I ring the doorbell and wait for the frail woman inside to answer the door, Yale grips my hand tighter and tighter as the seconds tick past. I can’t help but like the way our hands fit together, it’s like they are meant to hold each other or something.

“Daria” My nonna says, with her thick Italian accent when she pulls open the door, she pulls me in for a fierce hug that crushes my ribs but I don’t mind, it’s just so good to see her. I realise with a sore heart I have missed this little old woman more than I can explain. My nonna pulls away and stares at me like she hasn’t seen me in ten years, again guilt pulls at my heart strings. “And who is this?” She asks eyeing Yale with a small smile, I can’t help but smile back.

“This is Yale” Yale leans forward and extends his hand in a formal handshake that leaves a giggle escaping my lips. I don’t giggle and I think Yale realises this as he stares at me with bewilderment in his pretty eyes. “Yale this is my nonna” I introduce,

“You’re too thin, you need to eat” Is all my nonna says, moving from the doorway and letting us into her house. The inside is packed tight with furniture and knickknacks, on the walls hang photos from various family events and I can’t help but scrutinize them as we pass trying to remember each event and with it my father. Sadness squishes my heart back to its normal size at the thought of my father, I feel guilty thinking of him here, like I am betraying my grandmother by remembering her only child.

“She’s nice” Yale whispers into my ear as my nonna makes her way into the kitchen I follow closely behind trying to ignore the spark the ignites at Yale's breathe in my ear, it feels so intimate.

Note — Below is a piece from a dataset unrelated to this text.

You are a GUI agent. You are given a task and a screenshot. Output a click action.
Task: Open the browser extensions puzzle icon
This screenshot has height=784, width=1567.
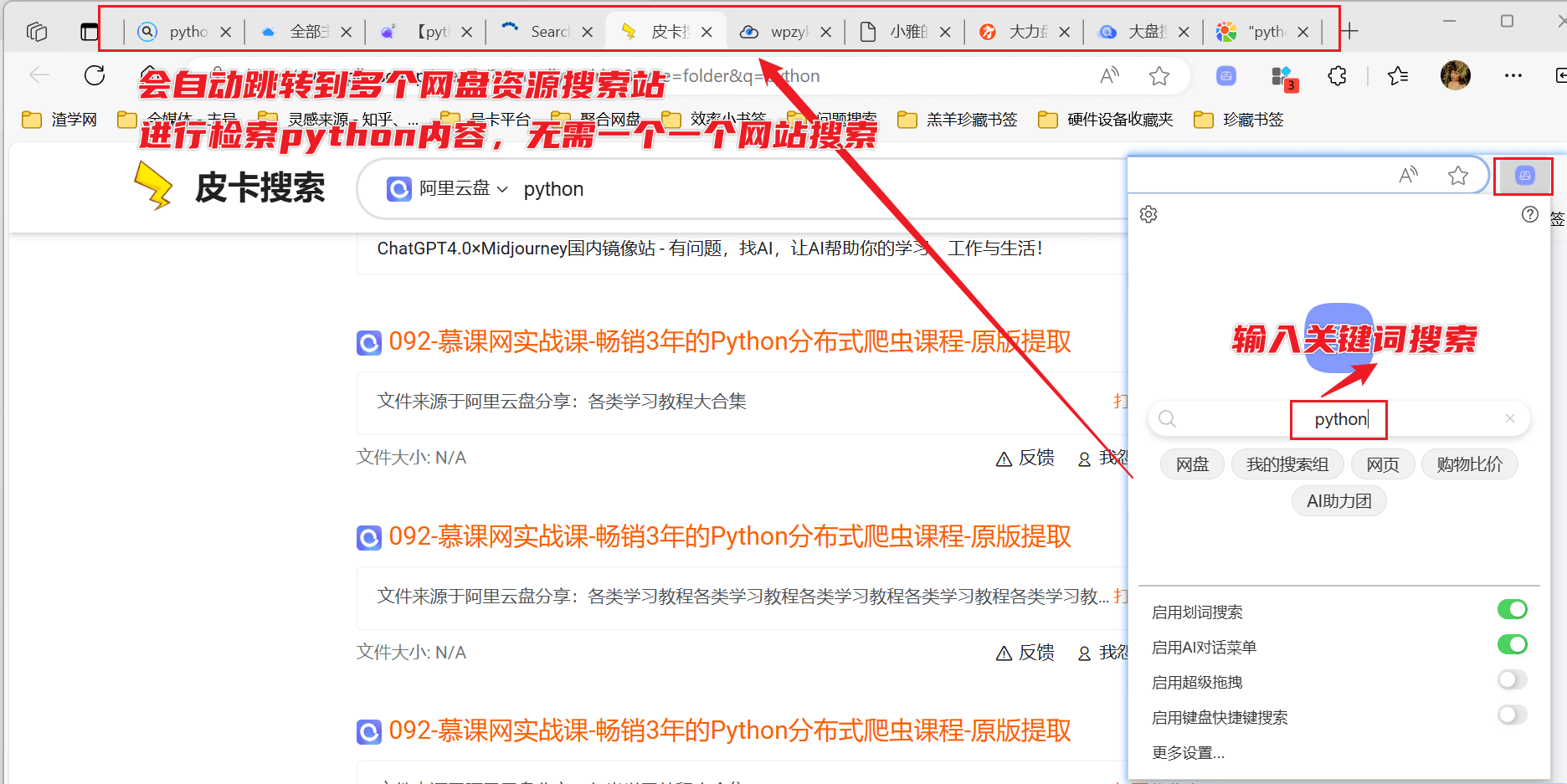coord(1337,75)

“She likes you” I whisper back encouragingly,

“I’m glad princess” Yale whispers his hand lingering on my lower back for the briefest of seconds, I stare at him with confusion tinged with happiness. It’s an awful gut wrenching feeling but I love it all the same. Yale straightens as my nonna turns around a wine bottle in her hand and three glasses, as she pours she talks with tears in her eyes and guilt hits me again.

“Tell your mother and I will kill you” She hands Yale and I a glass letting her words sink in for a moment, my mother and my grandmother don’t get along, they haven’t ever. I think my grandmother saw something awful and horrible in my mother my father couldn’t, something I am sure I now see too. My grandmothers eye crinkle the slightest and I can tell she is think about her son it makes my heart hurt to see her sad, “Well, here’s to happiness” She says clinking her wine glass against mine blinking back a sudden onslaught of tears.

“Thank you” Yale whispers to me suddenly, as I sip my wine,

“For what?”

“Sharing this with me Daria” Yale’s use of my name throws me slightly, gone are the condescending nicknames and in it’s place is me, just me like that is suddenly enough and I think Yale might be enough, more than enough. Enough to stop the strange beats of sadness in my heart and enough to stop the exhaustion from not sleeping but I don’t say anything because words aren’t needed, our silence speaks volumes.

Yale and I spend the day at my nonna’s eating hearty meals and drinking more wine than we should, with flushed cheeks we stand on my front stoop that night as the stars stare down at us. Yale is leaning in really close and if I were to move a centimeter our lips would meet and I think that would be extraordinary.

“I should go” Yale whispers leaning in closer and fanning my face with his breathe, I nod my head unable to remember how to form words at this point, all I can do is stare and my god is the view magnificent. Yale is beautiful in more than just looks and words, he is simply beautiful and I am speechless staring at his beauty.

“I’ll see you tomorrow princess” He says suddenly leaning back, and somehow it seems like a step back, princess I think with a hint of anger, no more Daria, back are the nicknames meant to keep me at a distance and I feel sad, and tired, really really tired.